• _Exercise prompt_:
Your answer should be the lines of the data below that contain "click".
─── Material provided ───
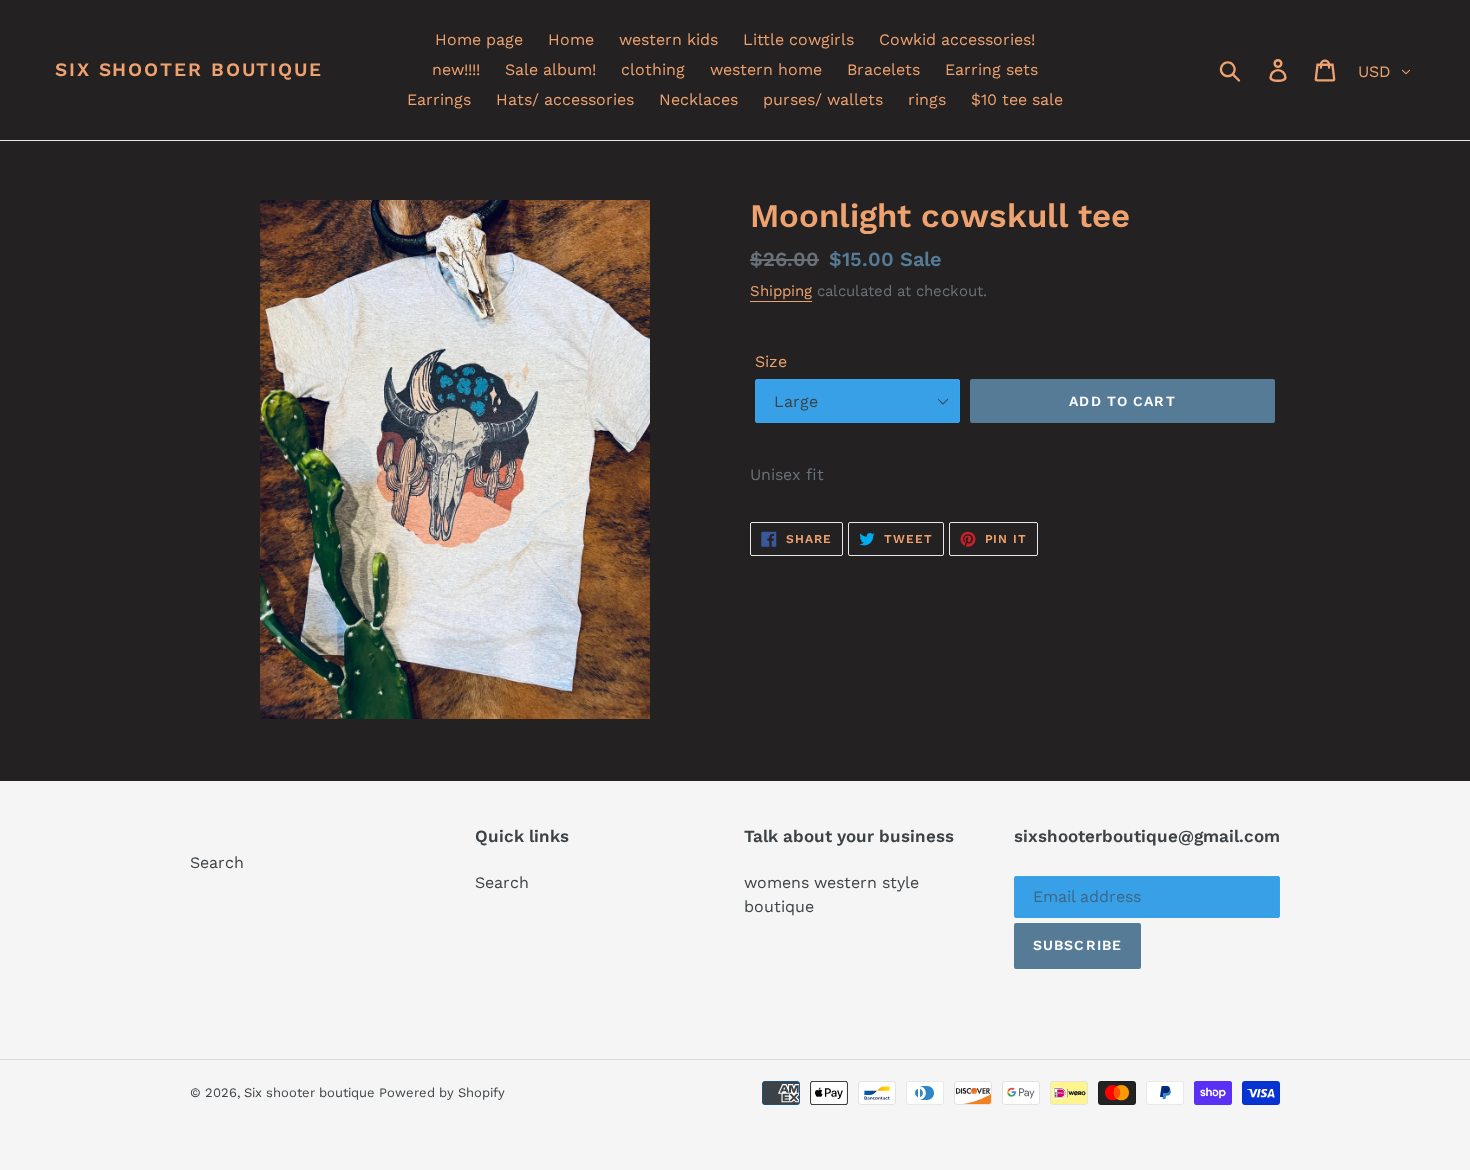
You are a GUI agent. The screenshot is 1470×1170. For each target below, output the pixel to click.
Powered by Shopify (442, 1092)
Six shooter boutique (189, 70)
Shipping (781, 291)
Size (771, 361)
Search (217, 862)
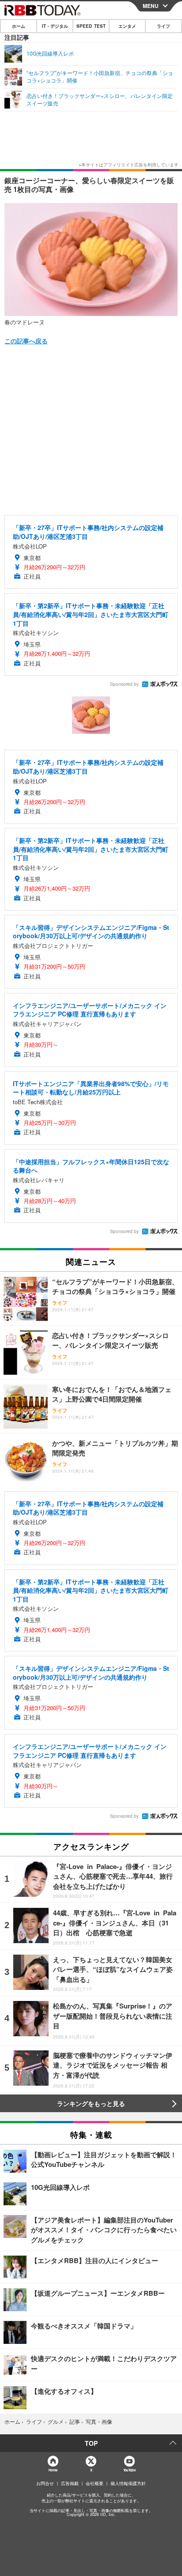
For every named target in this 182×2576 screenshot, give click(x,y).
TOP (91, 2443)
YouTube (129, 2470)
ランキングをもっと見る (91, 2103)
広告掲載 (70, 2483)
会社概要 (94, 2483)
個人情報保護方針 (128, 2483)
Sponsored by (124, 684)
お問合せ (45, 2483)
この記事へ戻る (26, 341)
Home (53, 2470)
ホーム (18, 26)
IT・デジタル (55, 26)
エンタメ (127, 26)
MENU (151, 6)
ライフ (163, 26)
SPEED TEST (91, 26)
───
• _Answer space_:
You are a GUI agent. The screenshot is 1470×1170. For each target below, output the pixel to click.
For every named target in this 182×2576 screenshot, give click(x,y).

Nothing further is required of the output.